## What you are asked to do
With the pictures left out, return exactly the lines from the one containing "This screenshot has height=551, width=613." through the end of the listing below.

## Supplied entries
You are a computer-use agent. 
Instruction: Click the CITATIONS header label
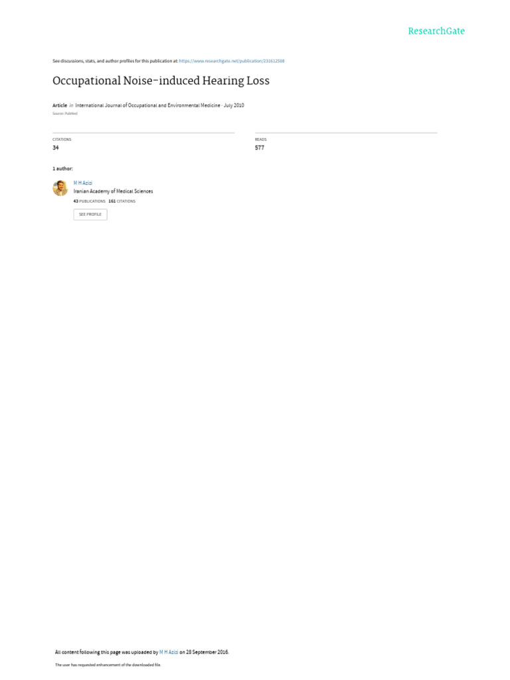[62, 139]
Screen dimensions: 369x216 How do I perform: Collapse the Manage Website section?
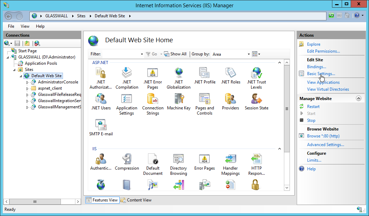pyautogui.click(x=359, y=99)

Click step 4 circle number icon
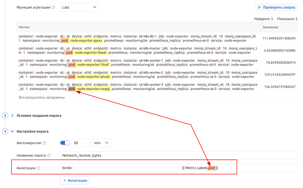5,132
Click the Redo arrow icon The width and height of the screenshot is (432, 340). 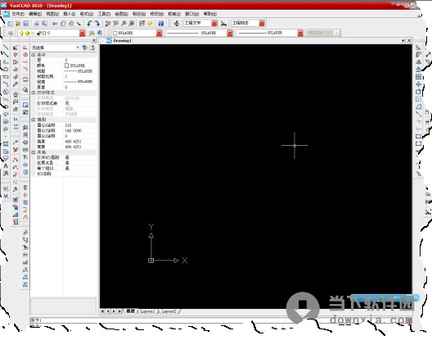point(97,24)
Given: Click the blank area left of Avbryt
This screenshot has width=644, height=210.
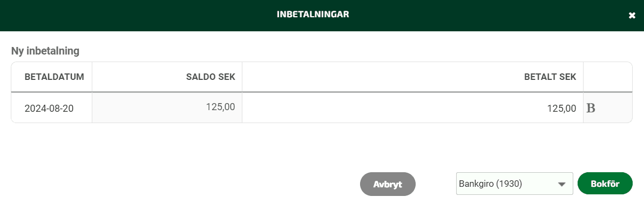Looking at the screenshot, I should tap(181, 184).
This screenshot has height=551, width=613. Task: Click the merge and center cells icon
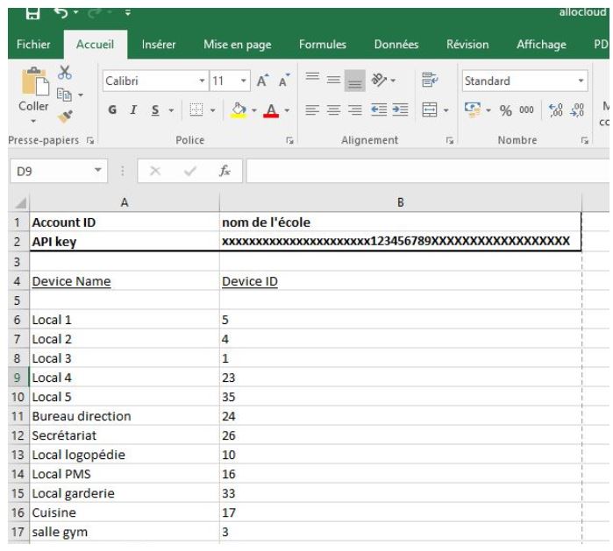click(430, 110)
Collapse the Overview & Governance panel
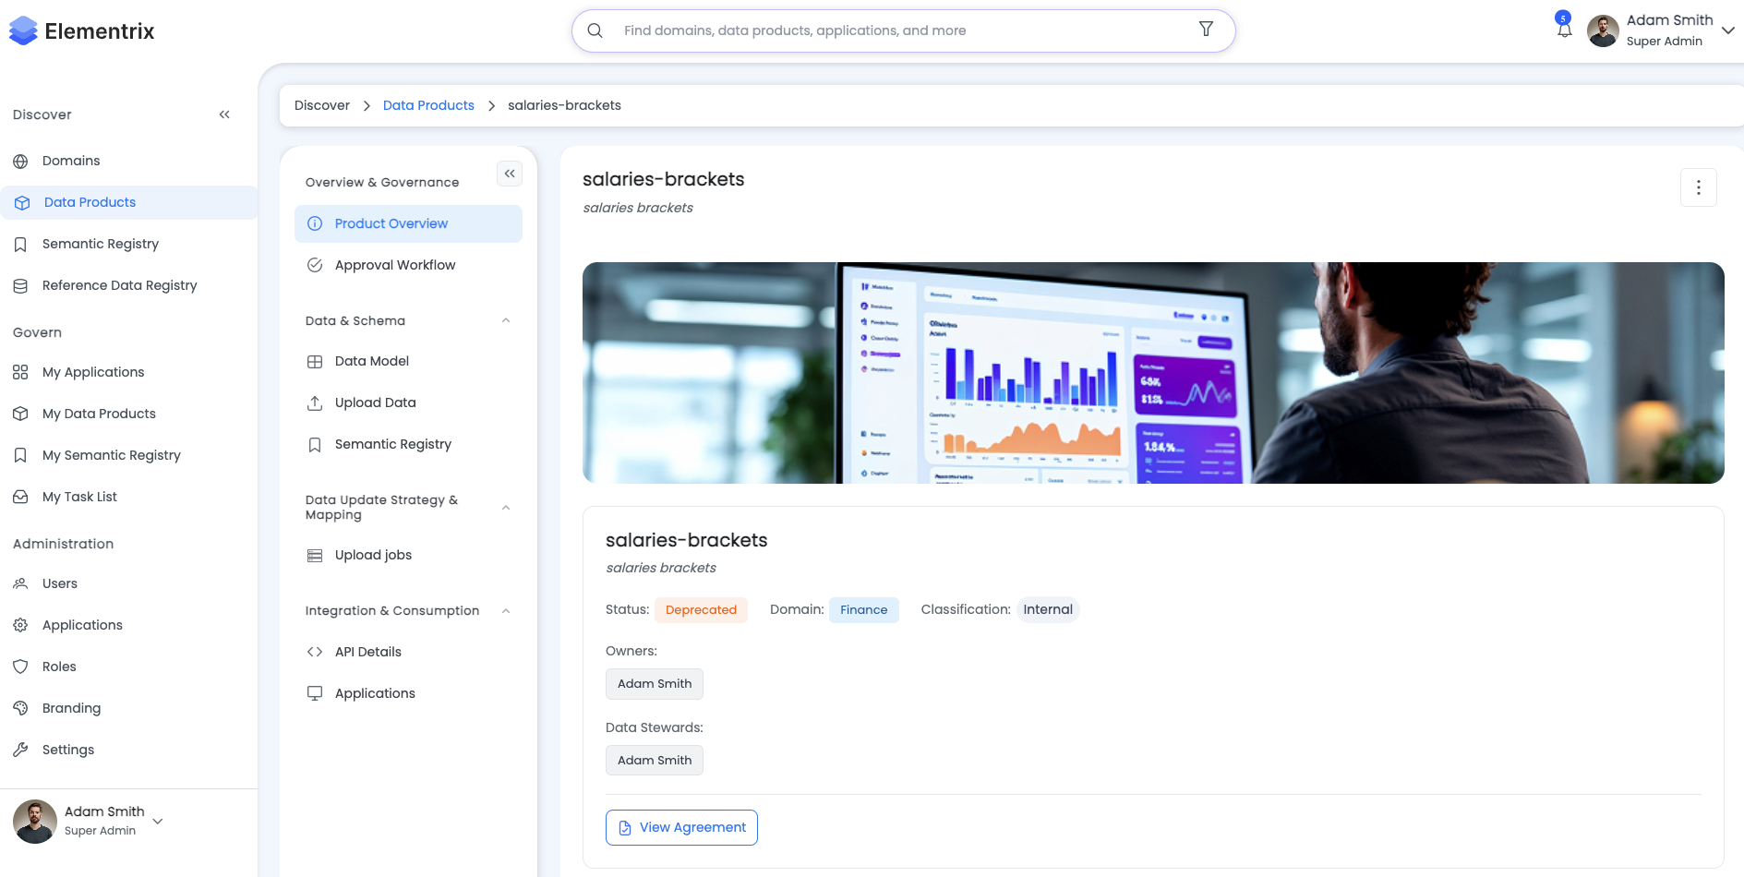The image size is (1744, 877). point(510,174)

## Written solution
This screenshot has height=551, width=613. Task: Click the merge and center cells icon
click(430, 110)
Collapse the Overview & Governance panel
The image size is (1744, 877). point(510,174)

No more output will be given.